NLTK provides an easy way to collate and visualize n-grams within the collocations module. Each “n” will have different objects to use and are interchangeable depending on your needs. For example, any place with “bigram” can be replaced with “trigram” and still function correctly. Here’s how to create them:

Example 5: Creating bigrams, then plotting them according to frequency

And the results:

Figure 3: FreqDist plot of bigrams, stop words removed

In Figure 3, you can see that the first two pairs, may actually represent one word (can be fixed/investigated during preprocessing), but the other bigrams do indicate a bit about the songs included in the sample. Money is a topic (“hunnids_hunnids”, “ten_ten”, “make_rain”) with reference to throwing it in a club, i.e. making it rain. Also the “b****, im” bigram is the beginning of a phrase commonly used by this rapper and half of the title of a song in the sample, which is probably why it ranks so high here.

Wrapping Up

NLTK’s FreqDist class is a huge timesaver when it comes to analyzing the distribution of tokens within text. Using it appropriately can save, in my estimation, at least 20 lines of code with each implementation. In addition, it’s flexibility with other forms of text if preprocessed carefully (such as bigrams) can help to provide more information about the underlying patterns or sentiments in a given text.

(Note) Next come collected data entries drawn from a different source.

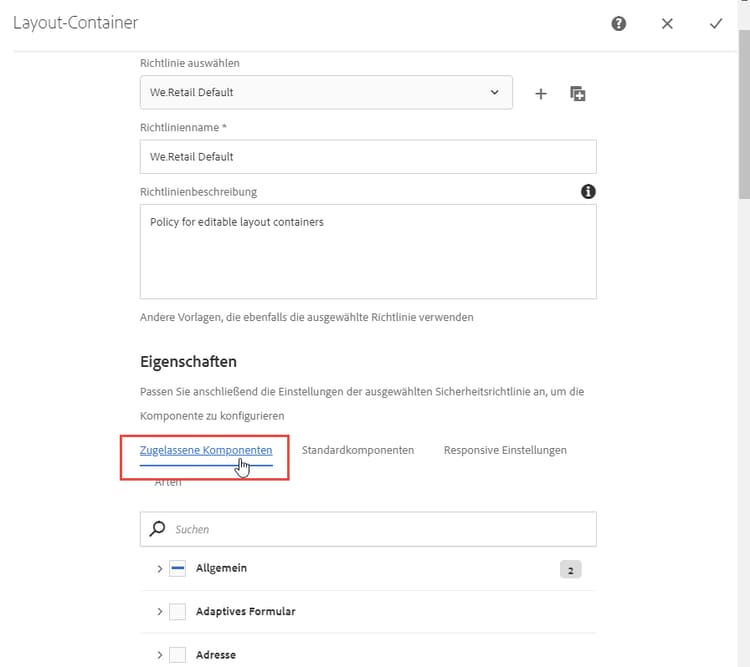Expand the Adaptives Formular group
750x667 pixels.
[159, 611]
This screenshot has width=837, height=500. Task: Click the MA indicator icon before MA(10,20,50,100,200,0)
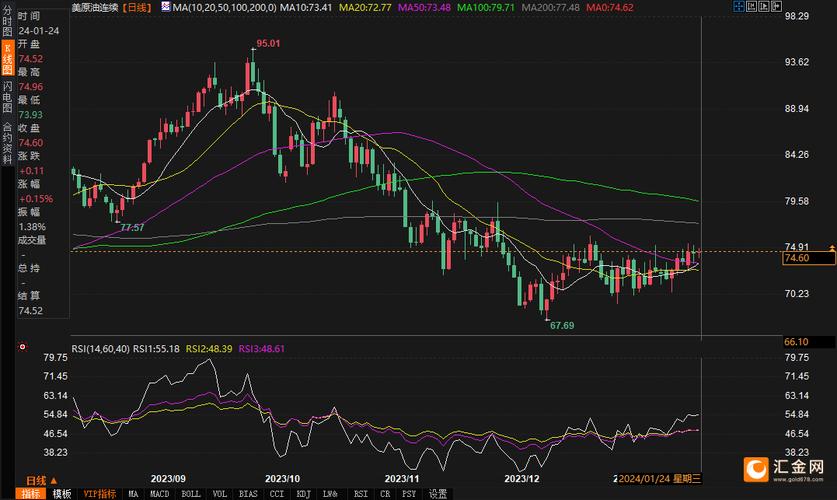coord(164,7)
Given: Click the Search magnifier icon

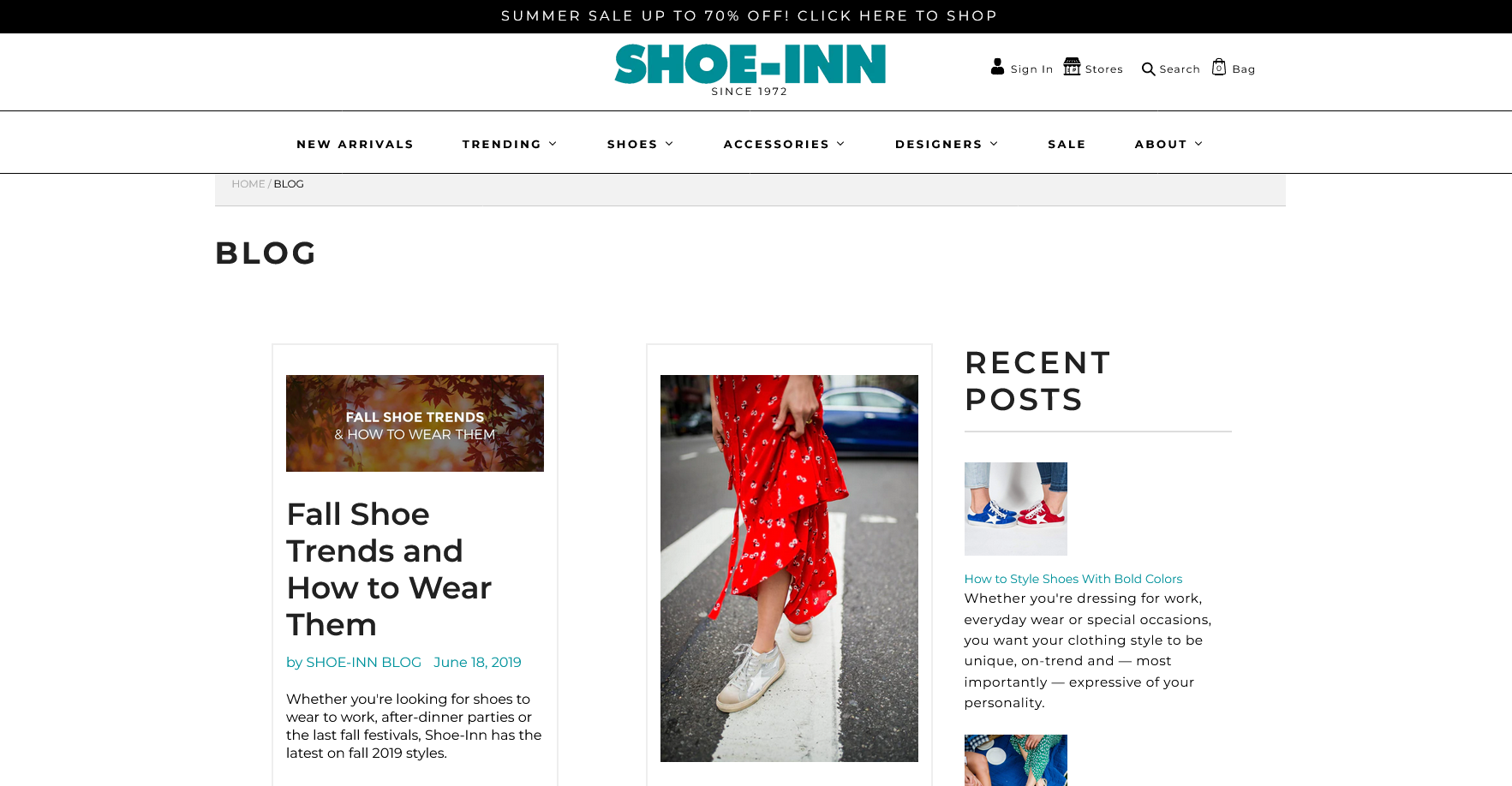Looking at the screenshot, I should coord(1148,69).
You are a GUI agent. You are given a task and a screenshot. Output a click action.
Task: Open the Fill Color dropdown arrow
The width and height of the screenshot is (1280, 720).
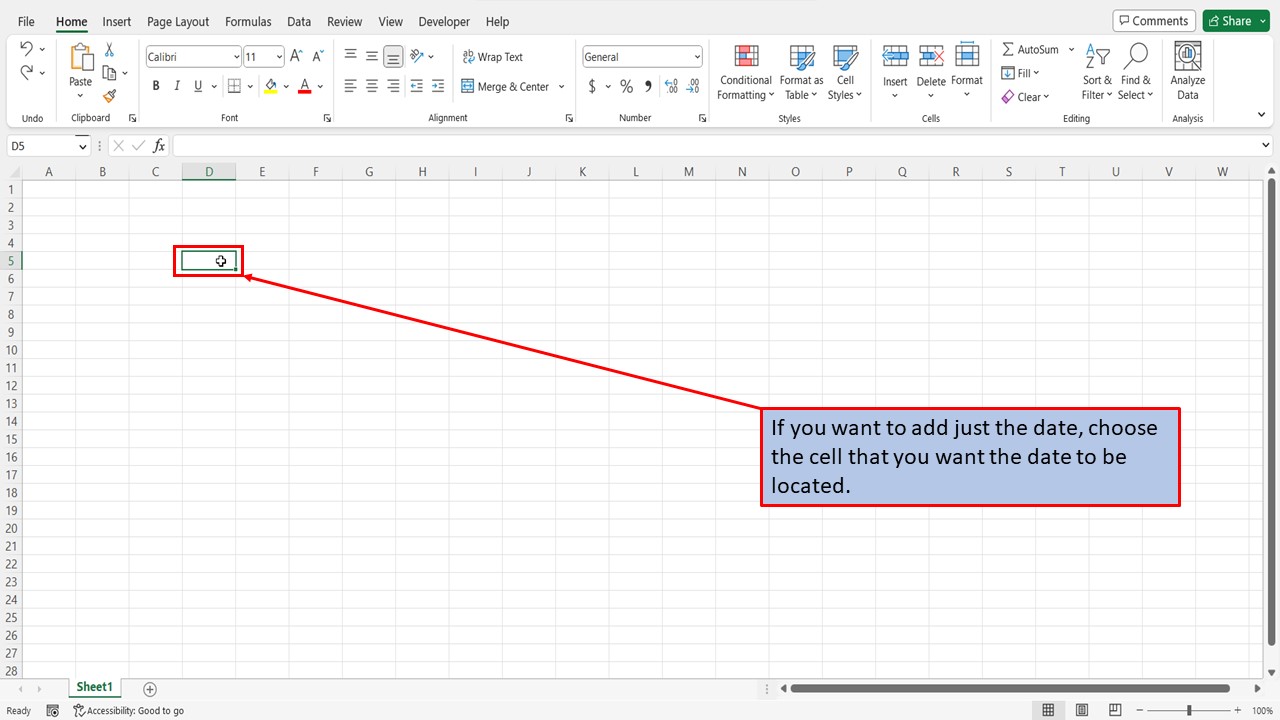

I am certain there are more applications of this class, but these are two quick and easy ways I have found to peer into text data without much fuss. There are a lot more parameters to play around with that I may cover in a future post as I continue to work on my text generation project using this dataset, but I feel this is a good starting point for those who may be at a loss for what to do with a dataset of text.